Total de visualizações de página

sábado, 7 de janeiro de 2012

A corrupção continua forte atrás das cortinas da CBF

Mais um grave escândalo de corrupção foi alardeado nestes primeiros dias de 2012.
Em entrevista à rádio Jovem Pan, Gutemberg Fonseca, ex – árbitro do quadro da FIFA, revelou que existe uma série de favorecimentos dentro da Comissão Nacional de Arbitragem(CONAF)  e que os juízes escalados precisam ligar para o presidente da entidade, Sérgio Corrêa, para "receberem instruções" antes das partidas.
As declarações foram dadas por Gutemberg Fonseca  após a perda de seu distintivo Fifa, o que acabou culminando no encerramento de sua carreira.
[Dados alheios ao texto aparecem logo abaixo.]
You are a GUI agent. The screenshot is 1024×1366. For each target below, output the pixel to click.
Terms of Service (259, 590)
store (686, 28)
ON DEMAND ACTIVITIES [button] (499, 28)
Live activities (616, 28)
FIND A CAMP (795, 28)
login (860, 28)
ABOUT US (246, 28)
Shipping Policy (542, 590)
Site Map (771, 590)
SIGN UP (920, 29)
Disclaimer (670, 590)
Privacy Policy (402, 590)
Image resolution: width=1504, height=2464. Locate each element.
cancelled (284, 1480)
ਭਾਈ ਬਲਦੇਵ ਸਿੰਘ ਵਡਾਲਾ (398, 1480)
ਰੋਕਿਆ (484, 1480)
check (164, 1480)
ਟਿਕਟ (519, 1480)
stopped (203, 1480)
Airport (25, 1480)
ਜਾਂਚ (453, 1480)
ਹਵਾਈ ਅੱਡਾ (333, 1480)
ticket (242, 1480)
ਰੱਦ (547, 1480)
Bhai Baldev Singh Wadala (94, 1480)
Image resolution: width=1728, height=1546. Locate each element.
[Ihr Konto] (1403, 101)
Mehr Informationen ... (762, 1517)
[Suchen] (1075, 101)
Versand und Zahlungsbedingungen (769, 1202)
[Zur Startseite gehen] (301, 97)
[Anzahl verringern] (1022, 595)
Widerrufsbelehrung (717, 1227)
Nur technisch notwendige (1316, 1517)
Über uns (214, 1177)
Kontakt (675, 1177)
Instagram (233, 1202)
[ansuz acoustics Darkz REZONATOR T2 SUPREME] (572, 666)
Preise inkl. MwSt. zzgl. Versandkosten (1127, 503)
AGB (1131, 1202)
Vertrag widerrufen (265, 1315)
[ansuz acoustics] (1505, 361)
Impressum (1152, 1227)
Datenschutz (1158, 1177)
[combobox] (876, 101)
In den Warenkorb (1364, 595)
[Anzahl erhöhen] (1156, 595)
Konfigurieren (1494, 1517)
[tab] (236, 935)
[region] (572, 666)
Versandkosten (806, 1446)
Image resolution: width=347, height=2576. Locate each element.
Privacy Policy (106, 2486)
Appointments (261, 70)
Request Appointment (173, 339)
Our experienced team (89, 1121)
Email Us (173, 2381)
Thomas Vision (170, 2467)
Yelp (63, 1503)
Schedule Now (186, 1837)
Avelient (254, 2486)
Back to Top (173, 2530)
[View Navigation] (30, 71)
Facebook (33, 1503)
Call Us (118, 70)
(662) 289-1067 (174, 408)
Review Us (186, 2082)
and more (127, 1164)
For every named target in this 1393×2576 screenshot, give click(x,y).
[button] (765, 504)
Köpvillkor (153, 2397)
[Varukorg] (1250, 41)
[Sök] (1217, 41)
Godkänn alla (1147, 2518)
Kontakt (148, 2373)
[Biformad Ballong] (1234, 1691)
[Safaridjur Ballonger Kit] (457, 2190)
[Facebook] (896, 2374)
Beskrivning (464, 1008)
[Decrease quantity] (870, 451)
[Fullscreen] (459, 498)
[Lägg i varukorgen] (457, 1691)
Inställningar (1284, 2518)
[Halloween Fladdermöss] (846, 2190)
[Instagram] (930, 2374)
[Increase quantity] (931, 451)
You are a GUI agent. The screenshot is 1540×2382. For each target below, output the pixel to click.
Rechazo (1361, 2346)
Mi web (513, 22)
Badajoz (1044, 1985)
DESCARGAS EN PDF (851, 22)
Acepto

Para Sálvio Spínola, a atitude de seu antigo colega de profissão não condiz com o momento, uma vez que o caso deveria ter sido exposto anteriormente, e não após a troca de escudo com o carioca Péricles Bassols.
Um dos casos citados por Gutemberg ocorreu antes da partida entre Corinthians e Goiás, pelo Campeonato Brasileiro de 2010. Seguindo a orientação de Sérgio Corrêa, o ex-árbitro ligou para o presidente da CONAF, sendo o seguinte o teor do diálogo:
"Ele inventou essa situação. Eu liguei antes do Corinthians e Goiás, que o Corinthians ganhou de 5 a 1, e ele me disse: "vai lá, vai apitar o jogo do Timão, hein". E o que eu posso entender por isso? Que se o Corinthians não ganhar eu posso nunca mais apitar. Ser punido e não entrar mais em escala? E tudo isso está documentado, por isso falo com tranquilidade", comentou.
O ex-representante carioca no quadro da Fifa, não vê motivo para ter seu escudo de àrbitro retirado, já que passou em todos os testes físicos e jogando mais lenha na fogueira, ainda afirmou que, assim que parou de telefonar, passou a ficar fora das escalas.
Por fim, Gutemberg garantiu que nenhuma providência foi tomada pelo fato de o presidente da Confederação Brasileira de Futebol (CBF), Ricardo Teixeira, procurando isentar o corrupto dirigente por este “estar preocupado com questões envolvendo a Copa do Mundo de 2014, no Brasil”.
Os fatos acima mostram que os grandes escândalos do passado, como a máfia do apito; no qual a CBF e o ex-árbitro Edison Pereira de Carvalho foram condenados em fevereiro do ano passado(2011)  pela 17ª Vara Cível da Justiça de São Paulo a pagarem R$ 180 milhões; continuam a ocorrer, favorecidos por grandes interesses financeiros por trás das cortinas da CBF.